» DIRECTIONS FOR THIS TASK
From the records below, find each line with the string "computer" and copy it.

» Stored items
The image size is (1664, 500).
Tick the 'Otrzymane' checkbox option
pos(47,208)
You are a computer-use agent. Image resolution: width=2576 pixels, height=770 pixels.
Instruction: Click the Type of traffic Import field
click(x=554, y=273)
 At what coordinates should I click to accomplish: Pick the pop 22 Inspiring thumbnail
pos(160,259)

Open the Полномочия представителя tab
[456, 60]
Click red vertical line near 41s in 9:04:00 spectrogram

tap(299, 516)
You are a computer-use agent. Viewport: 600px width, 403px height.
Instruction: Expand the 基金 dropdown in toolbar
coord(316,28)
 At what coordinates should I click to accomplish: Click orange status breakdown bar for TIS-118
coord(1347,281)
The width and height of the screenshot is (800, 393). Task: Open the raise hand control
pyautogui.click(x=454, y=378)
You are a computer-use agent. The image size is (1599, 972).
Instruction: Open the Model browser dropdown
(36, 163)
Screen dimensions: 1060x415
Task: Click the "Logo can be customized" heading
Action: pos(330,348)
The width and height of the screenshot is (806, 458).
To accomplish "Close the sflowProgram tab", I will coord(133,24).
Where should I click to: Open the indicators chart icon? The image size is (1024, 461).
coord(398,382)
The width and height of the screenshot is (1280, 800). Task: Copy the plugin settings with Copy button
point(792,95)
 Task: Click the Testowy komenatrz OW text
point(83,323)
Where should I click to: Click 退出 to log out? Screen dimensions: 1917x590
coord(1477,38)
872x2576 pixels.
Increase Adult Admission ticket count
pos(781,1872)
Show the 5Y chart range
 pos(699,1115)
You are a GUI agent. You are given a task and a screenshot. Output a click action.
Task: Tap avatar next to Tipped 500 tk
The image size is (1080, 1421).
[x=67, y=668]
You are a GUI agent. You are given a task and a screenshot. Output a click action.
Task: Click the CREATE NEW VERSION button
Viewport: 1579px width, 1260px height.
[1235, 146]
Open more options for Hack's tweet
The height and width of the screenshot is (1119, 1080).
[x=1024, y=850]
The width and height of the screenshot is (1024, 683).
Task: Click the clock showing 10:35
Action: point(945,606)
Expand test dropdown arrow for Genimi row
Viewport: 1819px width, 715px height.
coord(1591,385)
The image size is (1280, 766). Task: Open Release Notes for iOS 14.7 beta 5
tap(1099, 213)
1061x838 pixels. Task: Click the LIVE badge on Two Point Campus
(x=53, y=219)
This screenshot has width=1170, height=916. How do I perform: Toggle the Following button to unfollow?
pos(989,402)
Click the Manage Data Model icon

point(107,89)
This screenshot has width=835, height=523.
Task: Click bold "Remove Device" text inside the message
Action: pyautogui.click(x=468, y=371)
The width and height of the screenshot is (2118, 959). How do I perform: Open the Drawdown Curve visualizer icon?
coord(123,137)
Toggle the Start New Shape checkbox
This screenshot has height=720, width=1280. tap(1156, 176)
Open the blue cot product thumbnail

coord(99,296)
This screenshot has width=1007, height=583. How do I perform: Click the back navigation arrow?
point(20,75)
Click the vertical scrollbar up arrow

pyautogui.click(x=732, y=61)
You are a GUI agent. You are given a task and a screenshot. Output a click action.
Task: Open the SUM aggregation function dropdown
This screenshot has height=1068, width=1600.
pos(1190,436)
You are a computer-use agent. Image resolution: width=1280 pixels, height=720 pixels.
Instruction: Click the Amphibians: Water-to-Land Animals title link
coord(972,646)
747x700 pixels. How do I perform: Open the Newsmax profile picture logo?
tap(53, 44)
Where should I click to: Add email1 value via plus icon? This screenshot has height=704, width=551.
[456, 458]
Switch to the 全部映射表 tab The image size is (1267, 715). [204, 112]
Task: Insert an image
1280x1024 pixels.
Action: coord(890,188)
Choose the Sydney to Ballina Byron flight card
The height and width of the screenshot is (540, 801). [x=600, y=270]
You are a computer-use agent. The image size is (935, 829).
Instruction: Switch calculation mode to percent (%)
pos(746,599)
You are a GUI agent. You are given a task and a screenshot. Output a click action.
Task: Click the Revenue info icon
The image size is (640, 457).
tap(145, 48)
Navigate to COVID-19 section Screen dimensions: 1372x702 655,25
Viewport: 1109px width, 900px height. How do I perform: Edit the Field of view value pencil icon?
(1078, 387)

» ANSWER TO THIS EXERCISE
You are a computer-use agent. Image resolution: width=2576 pixels, height=770 pixels.
You are a computer-use agent. Viewport: 600px width, 403px height.
You are a computer-use agent. The image size is (1599, 972).
You are a computer-use agent. Image resolution: width=1280 pixels, height=720 pixels.
You are a computer-use agent. The image size is (935, 829).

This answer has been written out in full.